== PROMPT 1 ==
Reproduce the part of the article on asking three AIs the same question that starts with "It was a moment" and goes on through "they unanimously agree.".
== PROMPT 2 ==
Pick up the article on consulting three AIs and adopting unanimous answers at the point where it stops, and carry it on.

A MAGI System-like Approach: Ask 3 AIs the Same Question, Adopt If Unanimous

Tadashi Shigeoka ·  Fri, January 16, 2026

The other day, I wrote this in our company Slack:

“It’s really helpful that I can consult AI and decide on an approach for handling xx. A little while ago, I think I would have had to do a lot of Googling or consult experts to make a decision.”

It was a moment when I realized how much AI has lowered the barrier to decision-making in technical areas where I’m not an expert but where well-established best practices exist.

A MAGI System-like Approach

That said, blindly accepting AI responses is risky. So the approach I’ve adopted is to ask the same question to 3 AIs and adopt the answer if they unanimously agree.

The “MAGI System” from Evangelion makes decisions through a consensus of three supercomputers (MELCHIOR, BALTHASAR, and CASPAR). My approach is inspired by this.

It’s not the actual MAGI System, but I operate on the principle that if all 3 AIs give the same answer, it’s probably reliable information.

Definition of 3 AIs in This Article

At the time of writing, I define the following three as “3 AIs”:

ProviderService
AnthropicClaude
GoogleGemini
OpenAIChatGPT

These are currently the most widely used major AI services, each with different training data and design philosophies.

Why Three?

== GIVEN RECORDS ==
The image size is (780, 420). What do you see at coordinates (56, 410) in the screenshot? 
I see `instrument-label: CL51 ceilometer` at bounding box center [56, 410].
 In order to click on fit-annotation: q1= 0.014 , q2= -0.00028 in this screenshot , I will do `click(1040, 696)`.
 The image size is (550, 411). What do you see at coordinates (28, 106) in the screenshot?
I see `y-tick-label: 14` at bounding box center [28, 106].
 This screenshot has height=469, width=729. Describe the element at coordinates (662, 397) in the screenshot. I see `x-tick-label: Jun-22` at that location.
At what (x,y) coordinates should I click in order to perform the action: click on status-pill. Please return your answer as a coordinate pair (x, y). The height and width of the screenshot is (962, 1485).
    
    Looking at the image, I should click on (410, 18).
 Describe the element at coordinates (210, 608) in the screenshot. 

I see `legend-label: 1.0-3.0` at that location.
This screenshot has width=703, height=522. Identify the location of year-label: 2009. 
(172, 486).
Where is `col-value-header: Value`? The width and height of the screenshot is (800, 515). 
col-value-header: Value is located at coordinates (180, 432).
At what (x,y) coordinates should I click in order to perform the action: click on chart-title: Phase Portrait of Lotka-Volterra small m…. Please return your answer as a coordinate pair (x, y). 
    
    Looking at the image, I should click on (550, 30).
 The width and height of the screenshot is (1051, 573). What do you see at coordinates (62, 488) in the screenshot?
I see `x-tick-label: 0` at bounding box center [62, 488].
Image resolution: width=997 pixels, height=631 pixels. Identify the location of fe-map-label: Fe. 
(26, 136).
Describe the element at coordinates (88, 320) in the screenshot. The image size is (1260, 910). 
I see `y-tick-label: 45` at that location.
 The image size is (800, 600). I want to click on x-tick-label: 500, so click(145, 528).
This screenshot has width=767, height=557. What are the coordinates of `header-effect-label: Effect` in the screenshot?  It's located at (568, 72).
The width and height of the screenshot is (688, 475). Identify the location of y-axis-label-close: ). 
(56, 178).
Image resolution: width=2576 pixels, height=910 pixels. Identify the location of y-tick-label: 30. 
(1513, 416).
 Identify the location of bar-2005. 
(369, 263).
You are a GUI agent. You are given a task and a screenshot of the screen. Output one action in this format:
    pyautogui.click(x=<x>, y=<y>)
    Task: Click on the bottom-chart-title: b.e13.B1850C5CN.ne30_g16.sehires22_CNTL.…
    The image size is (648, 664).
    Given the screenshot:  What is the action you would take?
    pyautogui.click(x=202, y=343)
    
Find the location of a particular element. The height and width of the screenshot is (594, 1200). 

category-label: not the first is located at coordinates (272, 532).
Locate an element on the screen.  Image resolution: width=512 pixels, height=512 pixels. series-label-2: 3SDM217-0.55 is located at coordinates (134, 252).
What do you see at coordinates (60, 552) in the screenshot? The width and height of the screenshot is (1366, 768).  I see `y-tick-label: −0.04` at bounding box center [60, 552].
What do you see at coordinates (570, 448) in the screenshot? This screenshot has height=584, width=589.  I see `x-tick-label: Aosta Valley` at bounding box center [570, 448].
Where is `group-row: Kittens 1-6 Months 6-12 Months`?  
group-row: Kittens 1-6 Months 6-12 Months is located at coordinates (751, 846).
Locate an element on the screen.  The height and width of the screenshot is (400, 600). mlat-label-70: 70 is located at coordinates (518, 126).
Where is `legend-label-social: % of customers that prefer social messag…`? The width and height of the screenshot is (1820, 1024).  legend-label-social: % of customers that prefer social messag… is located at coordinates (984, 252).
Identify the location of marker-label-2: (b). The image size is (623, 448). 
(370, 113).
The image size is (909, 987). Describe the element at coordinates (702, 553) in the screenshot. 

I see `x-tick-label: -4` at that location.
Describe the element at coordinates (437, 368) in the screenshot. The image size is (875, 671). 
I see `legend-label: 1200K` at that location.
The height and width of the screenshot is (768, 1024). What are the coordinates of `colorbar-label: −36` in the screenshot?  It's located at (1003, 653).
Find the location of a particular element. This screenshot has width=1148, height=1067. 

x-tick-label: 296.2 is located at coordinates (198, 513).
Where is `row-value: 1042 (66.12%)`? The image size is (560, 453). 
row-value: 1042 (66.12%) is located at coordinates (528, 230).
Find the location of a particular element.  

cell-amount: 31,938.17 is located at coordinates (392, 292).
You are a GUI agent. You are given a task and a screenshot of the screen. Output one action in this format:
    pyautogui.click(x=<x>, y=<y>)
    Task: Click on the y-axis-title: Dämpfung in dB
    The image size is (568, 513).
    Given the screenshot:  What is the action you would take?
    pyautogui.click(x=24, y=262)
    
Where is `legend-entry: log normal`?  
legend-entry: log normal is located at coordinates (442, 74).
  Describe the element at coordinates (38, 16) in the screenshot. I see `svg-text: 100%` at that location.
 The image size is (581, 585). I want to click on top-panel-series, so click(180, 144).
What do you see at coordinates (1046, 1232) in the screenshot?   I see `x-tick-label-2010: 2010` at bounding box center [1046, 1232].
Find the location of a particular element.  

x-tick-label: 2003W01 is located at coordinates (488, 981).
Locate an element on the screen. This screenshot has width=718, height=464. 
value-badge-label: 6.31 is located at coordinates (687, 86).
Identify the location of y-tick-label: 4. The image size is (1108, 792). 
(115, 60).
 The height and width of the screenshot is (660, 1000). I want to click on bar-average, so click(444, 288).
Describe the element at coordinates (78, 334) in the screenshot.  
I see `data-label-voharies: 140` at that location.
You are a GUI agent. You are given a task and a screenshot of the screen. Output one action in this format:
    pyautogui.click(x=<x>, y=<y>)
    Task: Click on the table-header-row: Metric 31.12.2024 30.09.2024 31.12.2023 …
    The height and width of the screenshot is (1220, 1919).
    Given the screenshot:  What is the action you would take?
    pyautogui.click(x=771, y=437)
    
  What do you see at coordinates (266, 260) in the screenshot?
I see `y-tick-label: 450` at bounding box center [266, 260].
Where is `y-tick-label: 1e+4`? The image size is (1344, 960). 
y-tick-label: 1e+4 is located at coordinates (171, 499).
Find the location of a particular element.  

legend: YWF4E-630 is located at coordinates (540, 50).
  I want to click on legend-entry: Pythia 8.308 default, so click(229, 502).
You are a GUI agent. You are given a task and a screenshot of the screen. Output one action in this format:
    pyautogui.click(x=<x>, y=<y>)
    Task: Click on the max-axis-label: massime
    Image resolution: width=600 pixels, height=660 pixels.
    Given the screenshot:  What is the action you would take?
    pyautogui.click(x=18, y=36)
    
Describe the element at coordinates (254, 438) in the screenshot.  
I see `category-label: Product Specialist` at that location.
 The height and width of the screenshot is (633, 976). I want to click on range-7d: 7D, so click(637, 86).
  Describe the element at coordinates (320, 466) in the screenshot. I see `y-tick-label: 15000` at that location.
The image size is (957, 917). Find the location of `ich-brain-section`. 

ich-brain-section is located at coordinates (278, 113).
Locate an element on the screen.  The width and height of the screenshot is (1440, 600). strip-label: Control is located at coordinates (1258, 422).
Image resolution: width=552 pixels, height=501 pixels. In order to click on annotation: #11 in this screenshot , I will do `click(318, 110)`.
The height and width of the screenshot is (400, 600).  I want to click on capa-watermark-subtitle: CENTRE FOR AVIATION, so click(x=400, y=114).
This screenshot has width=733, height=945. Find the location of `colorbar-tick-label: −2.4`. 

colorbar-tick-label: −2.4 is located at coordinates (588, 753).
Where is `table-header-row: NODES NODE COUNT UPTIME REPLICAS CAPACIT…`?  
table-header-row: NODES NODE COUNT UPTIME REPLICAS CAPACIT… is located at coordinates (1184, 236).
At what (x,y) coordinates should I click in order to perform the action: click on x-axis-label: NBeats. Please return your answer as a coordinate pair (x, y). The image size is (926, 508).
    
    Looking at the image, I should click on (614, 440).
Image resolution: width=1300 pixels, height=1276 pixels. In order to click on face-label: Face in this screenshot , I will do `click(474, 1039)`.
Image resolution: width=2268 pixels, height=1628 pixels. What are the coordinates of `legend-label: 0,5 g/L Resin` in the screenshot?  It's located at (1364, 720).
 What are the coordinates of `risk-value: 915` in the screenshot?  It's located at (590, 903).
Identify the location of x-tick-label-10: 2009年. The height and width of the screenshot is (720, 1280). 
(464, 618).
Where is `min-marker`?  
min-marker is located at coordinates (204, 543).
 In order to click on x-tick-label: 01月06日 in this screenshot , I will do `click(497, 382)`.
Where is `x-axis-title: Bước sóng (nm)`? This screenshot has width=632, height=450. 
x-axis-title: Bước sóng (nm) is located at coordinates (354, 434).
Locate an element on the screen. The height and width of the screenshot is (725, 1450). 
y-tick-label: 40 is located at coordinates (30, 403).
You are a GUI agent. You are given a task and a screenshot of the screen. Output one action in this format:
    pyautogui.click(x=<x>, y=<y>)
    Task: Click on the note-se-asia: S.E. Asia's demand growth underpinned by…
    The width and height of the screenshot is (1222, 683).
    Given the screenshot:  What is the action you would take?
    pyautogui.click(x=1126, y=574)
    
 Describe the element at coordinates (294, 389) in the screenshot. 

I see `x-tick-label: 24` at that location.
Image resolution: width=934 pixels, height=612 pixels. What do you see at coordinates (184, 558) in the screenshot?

== EXERCISE ANSWER 1 ==
It was a moment when I realized how much AI has lowered the barrier to decision-making in technical areas where I’m not an expert but where well-established best practices exist.

A MAGI System-like Approach

That said, blindly accepting AI responses is risky. So the approach I’ve adopted is to ask the same question to 3 AIs and adopt the answer if they unanimously agree.

== EXERCISE ANSWER 2 ==
The number three has significance:

  1. Ensuring Diversity: AIs from different providers have different training data and design philosophies. Multiple perspectives can cover biases and errors that a single AI might miss.

  2. Minimum Unit for Consensus: With two, you can’t decide when opinions split. With three, at least a majority vote is possible.

  3. Realistic Cost: Adding four or more increases the verification effort too much. Three strikes the right balance between “sufficient diversity” and “realistic operational cost.”

How to Practice

The practical method is simple:

  1. Prepare the technical question you want to research
  2. Ask the same question to 3 AIs
  3. Compare the responses
  4. If all three give answers in the same direction, adopt that approach

When opinions differ, dig deeper with follow-up questions or verify with official documentation and expert opinions.

Effective Use Cases

This method is particularly effective in cases like:

  • Best practices for mature technologies: Established methods exist, but you’re not familiar with the field
  • Choosing settings or configurations: Multiple options exist and you’re unsure which to choose
  • Interpreting error messages: When you want to quickly understand the cause and solution

Conversely, for cutting-edge technologies or fields where best practices haven’t been established yet, AI responses tend to diverge, making this method less reliable.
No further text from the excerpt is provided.